Вскоре Сталин, памятливый на задания, вновь спросил, что делает поэт Пастернак. Фадеев снова ответил: пишет стихи. Сталин поинтересовался стихами о колхозе.
— Пока не написал, — искренне признался Фадеев.
— Это жаль, — сокрушался Сталин, — такая хорошая и важная тема.
— Да, — согласился Фадеев. — Я ему напомню.
— Напомните и дайте ему командировку в колхоз, чтобы изучил жизнь.
— Хорошо, товарищ Сталин, пусть изучает жизнь. Пастернак получил командировку в колхоз, но никуда не поехал.
Когда в третий раз Сталин спросил у Фадеева, что делает поэт Пастернак и услышал в ответ, что тот так и не написал поэмы о колхозе, он очень рассердился:
— Мы просим Пастернака показать, как наши труженики добывают хлеб, а он не хочет.
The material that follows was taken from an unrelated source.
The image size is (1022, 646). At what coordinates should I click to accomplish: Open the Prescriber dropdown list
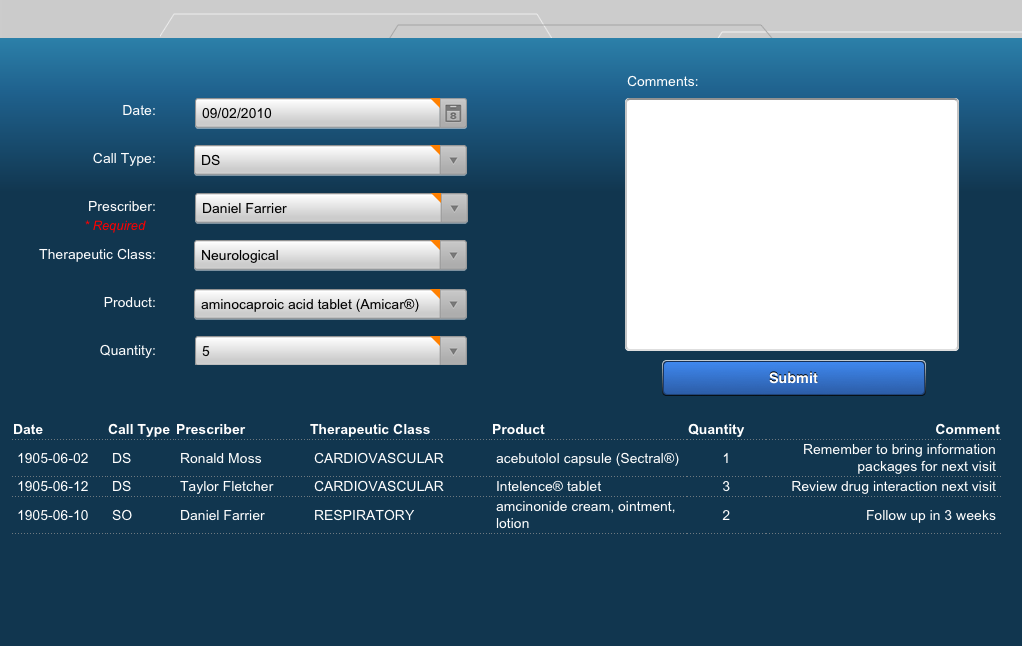453,209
Ну что же, давайте немножко урежем хлеб у поэта Пастернака, раз его не интересует, как этот хлеб добывают.
И Пастернака перестали печатать. Он стал жить переводами.
Могущественный недруг
Фадеев приехал в Грузию на празднование юбилея Шота Руставели. В президиуме появился Берия, которого аудитория встретила овацией. В течение вечера Берия намеренно несколько раз выходил и входил вновь, и всякий раз его появление вызывало бурные аплодисменты. Вернувшись в Москву, Фадеев сказал Сталину: это было празднование не поэта Шота Руставели, а восточного князя Лаврентия Берия. Сталин вызвал Берия и спросил: "Слушай, Берия, не слишком ли много вождей у советского народа в Грузии?"